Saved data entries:
#####
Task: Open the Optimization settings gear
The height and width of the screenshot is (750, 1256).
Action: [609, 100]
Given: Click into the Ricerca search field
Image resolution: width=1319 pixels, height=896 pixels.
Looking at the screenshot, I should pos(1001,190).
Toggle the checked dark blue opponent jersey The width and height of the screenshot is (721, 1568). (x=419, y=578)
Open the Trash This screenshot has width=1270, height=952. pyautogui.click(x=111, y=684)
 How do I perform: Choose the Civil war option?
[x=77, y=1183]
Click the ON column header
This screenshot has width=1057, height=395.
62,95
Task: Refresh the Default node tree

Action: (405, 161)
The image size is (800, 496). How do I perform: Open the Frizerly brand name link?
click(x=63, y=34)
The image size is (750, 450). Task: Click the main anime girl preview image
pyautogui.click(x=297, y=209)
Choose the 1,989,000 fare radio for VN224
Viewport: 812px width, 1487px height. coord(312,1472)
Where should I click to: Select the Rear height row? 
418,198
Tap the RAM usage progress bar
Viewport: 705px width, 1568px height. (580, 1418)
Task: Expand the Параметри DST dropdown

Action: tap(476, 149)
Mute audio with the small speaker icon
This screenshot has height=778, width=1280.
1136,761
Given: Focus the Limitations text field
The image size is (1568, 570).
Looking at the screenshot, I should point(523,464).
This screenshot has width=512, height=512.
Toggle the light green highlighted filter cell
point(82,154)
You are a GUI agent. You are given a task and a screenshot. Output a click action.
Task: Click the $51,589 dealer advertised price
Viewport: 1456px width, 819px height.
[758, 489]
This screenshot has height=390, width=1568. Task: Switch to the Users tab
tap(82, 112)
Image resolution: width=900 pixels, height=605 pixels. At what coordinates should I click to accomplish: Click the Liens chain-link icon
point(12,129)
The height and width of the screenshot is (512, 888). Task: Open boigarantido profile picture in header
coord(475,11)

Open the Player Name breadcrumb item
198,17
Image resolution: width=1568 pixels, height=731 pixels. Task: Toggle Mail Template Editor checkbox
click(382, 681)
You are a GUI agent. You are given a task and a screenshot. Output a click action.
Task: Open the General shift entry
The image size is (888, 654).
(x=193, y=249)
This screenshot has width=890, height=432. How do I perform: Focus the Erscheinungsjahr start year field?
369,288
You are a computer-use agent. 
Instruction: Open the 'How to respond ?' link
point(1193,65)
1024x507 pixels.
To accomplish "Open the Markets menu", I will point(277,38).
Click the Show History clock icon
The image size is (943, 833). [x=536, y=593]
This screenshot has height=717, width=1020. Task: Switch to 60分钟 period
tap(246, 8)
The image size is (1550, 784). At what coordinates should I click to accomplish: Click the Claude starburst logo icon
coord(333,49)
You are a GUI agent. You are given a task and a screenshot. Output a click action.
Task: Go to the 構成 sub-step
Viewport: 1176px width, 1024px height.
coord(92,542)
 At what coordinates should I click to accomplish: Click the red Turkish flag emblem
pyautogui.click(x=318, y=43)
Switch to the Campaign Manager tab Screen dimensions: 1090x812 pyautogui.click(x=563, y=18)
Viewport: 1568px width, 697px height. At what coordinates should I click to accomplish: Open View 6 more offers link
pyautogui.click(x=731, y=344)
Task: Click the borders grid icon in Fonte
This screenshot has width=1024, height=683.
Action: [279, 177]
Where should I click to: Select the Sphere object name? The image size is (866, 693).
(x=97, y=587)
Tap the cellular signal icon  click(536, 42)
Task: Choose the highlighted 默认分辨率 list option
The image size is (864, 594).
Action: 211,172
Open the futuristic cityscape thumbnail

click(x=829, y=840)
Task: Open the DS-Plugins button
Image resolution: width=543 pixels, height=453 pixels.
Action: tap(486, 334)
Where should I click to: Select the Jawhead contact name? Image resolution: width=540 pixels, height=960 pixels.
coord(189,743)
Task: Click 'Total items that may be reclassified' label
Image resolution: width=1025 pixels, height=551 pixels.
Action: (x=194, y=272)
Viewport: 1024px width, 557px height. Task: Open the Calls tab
#####
▶ [Instructions to follow]: Your reply should contain each entry, copied without alteration.

▶ [Solved problem]:
Task: Open the Optimization settings gear
The height and width of the screenshot is (750, 1256).
Action: [609, 100]
Given: Click into the Ricerca search field
Image resolution: width=1319 pixels, height=896 pixels.
Looking at the screenshot, I should pos(1001,190).
Toggle the checked dark blue opponent jersey The width and height of the screenshot is (721, 1568). (x=419, y=578)
Open the Trash This screenshot has width=1270, height=952. pyautogui.click(x=111, y=684)
 How do I perform: Choose the Civil war option?
[x=77, y=1183]
Click the ON column header
This screenshot has width=1057, height=395.
62,95
Task: Refresh the Default node tree

Action: (405, 161)
The image size is (800, 496). How do I perform: Open the Frizerly brand name link?
click(x=63, y=34)
The image size is (750, 450). Task: Click the main anime girl preview image
pyautogui.click(x=297, y=209)
Choose the 1,989,000 fare radio for VN224
Viewport: 812px width, 1487px height. coord(312,1472)
Where should I click to: Select the Rear height row? 
418,198
Tap the RAM usage progress bar
Viewport: 705px width, 1568px height. (580, 1418)
Task: Expand the Параметри DST dropdown

Action: tap(476, 149)
Mute audio with the small speaker icon
This screenshot has height=778, width=1280.
1136,761
Given: Focus the Limitations text field
The image size is (1568, 570).
Looking at the screenshot, I should point(523,464).
This screenshot has width=512, height=512.
Toggle the light green highlighted filter cell
point(82,154)
You are a GUI agent. You are given a task and a screenshot. Output a click action.
Task: Click the $51,589 dealer advertised price
Viewport: 1456px width, 819px height.
[758, 489]
This screenshot has height=390, width=1568. Task: Switch to the Users tab
tap(82, 112)
Image resolution: width=900 pixels, height=605 pixels. At what coordinates should I click to accomplish: Click the Liens chain-link icon
point(12,129)
The height and width of the screenshot is (512, 888). Task: Open boigarantido profile picture in header
coord(475,11)

Open the Player Name breadcrumb item
198,17
Image resolution: width=1568 pixels, height=731 pixels. Task: Toggle Mail Template Editor checkbox
click(382, 681)
You are a GUI agent. You are given a task and a screenshot. Output a click action.
Task: Open the General shift entry
The image size is (888, 654).
(x=193, y=249)
This screenshot has width=890, height=432. How do I perform: Focus the Erscheinungsjahr start year field?
369,288
You are a computer-use agent. 
Instruction: Open the 'How to respond ?' link
point(1193,65)
1024x507 pixels.
To accomplish "Open the Markets menu", I will point(277,38).
Click the Show History clock icon
The image size is (943, 833). [x=536, y=593]
This screenshot has height=717, width=1020. Task: Switch to 60分钟 period
tap(246, 8)
The image size is (1550, 784). At what coordinates should I click to accomplish: Click the Claude starburst logo icon
coord(333,49)
You are a GUI agent. You are given a task and a screenshot. Output a click action.
Task: Go to the 構成 sub-step
Viewport: 1176px width, 1024px height.
coord(92,542)
 At what coordinates should I click to accomplish: Click the red Turkish flag emblem
pyautogui.click(x=318, y=43)
Switch to the Campaign Manager tab Screen dimensions: 1090x812 pyautogui.click(x=563, y=18)
Viewport: 1568px width, 697px height. At what coordinates should I click to accomplish: Open View 6 more offers link
pyautogui.click(x=731, y=344)
Task: Click the borders grid icon in Fonte
This screenshot has width=1024, height=683.
Action: [279, 177]
Where should I click to: Select the Sphere object name? The image size is (866, 693).
(x=97, y=587)
Tap the cellular signal icon  click(536, 42)
Task: Choose the highlighted 默认分辨率 list option
The image size is (864, 594).
Action: 211,172
Open the futuristic cityscape thumbnail

click(x=829, y=840)
Task: Open the DS-Plugins button
Image resolution: width=543 pixels, height=453 pixels.
Action: tap(486, 334)
Where should I click to: Select the Jawhead contact name? Image resolution: width=540 pixels, height=960 pixels.
coord(189,743)
Task: Click 'Total items that may be reclassified' label
Image resolution: width=1025 pixels, height=551 pixels.
Action: (x=194, y=272)
Viewport: 1024px width, 557px height. Task: Open the Calls tab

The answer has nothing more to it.